Is the third time the charm? In our most recent client alert, we take a look at how the Department of Labor's long-awaited fiduciary rule Proposal (the third one in about a decade) has been re-conceptualized. This time, more than ever before, the DOL Proposal is just one part of a larger standards of care puzzle, which includes the DOL Proposal, Reg BI and the Massachusetts Fiduciary Rule (which has an enforcement date of September 1, 2020). Our initial reactions focus on the expansion of the five-part fiduciary test; the Proposal's broader and more flexible relief, supplemented with disclosure; the strong emphasis on investor protection, which has the potential to insulate the Proposal from both litigation and political risk; the Proposal's explicit intention to not create a private right of action; and broader enforcement risk.
In this initial alert, we consider the Proposal in the context of Reg BI and the SEC examination program, particularly with regard to the DOL's coordination with and deference to the SEC. The next layer of analysis will include the Massachusetts Fiduciary Rule and how the intersection of Reg BI, the Massachusetts Fiduciary Rule and now the DOL Proposal impact broker-dealer firms and their relationships with clients.

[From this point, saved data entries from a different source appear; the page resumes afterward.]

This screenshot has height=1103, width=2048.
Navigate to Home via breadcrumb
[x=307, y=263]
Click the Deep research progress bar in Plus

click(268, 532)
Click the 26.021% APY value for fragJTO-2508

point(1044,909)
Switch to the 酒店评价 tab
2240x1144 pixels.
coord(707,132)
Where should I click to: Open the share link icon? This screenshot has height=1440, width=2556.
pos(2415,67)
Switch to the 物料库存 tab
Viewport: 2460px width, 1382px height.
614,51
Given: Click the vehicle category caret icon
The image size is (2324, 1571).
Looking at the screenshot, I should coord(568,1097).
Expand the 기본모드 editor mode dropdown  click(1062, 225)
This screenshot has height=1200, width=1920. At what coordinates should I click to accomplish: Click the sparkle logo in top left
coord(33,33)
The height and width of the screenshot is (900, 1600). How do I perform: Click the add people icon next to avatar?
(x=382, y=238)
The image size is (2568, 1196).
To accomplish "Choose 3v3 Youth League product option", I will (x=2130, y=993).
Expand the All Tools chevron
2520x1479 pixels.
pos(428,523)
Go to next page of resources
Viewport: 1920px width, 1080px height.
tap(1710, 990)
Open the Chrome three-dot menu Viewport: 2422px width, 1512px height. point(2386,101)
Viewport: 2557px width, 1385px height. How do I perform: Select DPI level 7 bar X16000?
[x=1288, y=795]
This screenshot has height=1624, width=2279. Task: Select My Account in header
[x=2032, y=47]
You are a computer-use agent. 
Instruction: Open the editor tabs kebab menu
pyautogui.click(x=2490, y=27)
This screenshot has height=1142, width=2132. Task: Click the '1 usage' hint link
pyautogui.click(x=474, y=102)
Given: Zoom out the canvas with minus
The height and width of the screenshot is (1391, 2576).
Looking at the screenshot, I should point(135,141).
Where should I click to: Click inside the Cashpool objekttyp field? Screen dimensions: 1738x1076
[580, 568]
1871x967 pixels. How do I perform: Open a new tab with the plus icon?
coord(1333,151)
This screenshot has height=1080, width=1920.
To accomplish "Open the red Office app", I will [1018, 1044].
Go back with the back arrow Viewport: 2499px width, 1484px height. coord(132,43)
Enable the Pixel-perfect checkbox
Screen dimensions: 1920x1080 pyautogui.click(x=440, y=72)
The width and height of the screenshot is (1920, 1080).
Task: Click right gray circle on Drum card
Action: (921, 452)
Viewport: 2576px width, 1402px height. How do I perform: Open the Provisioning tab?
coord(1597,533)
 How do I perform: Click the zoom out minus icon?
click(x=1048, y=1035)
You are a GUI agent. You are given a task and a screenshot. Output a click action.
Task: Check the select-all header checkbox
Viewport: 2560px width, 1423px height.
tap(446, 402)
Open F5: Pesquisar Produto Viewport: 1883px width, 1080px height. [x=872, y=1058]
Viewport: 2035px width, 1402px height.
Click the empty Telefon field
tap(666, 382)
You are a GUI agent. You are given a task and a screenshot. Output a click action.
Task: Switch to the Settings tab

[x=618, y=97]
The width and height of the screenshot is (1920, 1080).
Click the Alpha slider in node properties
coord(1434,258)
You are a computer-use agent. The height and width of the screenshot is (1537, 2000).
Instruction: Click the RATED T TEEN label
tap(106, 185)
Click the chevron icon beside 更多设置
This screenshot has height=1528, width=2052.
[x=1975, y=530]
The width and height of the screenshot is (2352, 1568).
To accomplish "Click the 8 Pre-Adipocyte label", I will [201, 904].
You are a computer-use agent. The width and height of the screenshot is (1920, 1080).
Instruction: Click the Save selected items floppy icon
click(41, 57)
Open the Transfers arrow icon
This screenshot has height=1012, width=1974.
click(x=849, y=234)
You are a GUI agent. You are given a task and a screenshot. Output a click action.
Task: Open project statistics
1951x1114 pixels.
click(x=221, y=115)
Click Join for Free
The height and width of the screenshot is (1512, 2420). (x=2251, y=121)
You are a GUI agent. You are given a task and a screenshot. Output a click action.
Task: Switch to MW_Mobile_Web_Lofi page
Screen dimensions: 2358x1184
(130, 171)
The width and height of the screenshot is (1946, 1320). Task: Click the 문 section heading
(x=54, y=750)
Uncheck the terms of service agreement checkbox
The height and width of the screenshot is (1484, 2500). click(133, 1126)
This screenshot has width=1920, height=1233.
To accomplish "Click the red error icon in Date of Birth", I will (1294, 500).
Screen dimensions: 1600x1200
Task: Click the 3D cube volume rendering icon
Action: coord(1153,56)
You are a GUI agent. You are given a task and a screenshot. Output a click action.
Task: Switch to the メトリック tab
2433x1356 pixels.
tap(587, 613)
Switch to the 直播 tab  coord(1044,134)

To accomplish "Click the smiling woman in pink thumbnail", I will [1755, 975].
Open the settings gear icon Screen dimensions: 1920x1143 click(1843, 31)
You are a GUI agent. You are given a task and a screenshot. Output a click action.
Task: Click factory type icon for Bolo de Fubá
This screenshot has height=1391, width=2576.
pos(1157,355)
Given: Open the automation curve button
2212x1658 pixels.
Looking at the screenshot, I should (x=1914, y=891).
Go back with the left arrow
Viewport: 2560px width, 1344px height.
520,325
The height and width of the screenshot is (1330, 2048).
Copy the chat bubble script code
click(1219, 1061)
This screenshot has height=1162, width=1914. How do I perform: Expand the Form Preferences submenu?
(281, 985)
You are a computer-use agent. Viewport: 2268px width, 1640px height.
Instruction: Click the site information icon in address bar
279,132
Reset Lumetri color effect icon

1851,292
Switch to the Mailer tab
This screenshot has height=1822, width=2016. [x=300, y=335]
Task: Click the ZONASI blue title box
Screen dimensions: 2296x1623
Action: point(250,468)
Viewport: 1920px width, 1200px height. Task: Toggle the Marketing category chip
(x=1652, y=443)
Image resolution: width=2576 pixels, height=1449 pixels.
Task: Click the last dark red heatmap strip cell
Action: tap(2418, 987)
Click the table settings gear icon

The DOL's Proposal is a departure from the ERISA regime of prohibited transactions with narrow exemptions. Instead, the Proposal creates an exemption that builds on the impartial conduct standard, bolstered with disclosure and additional compliance obligations. In this way, the DOL permits financial institutions to continue to rely on existing controls put in place in reliance on Field Assistance Bulletin No. 2018-02, after the 2016 DOL fiduciary rule was vacated, and leverage the existing SEC framework for disclosure and controls under Reg BI and the Advisers Act. This Proposal demonstrates coordination and deference to the SEC.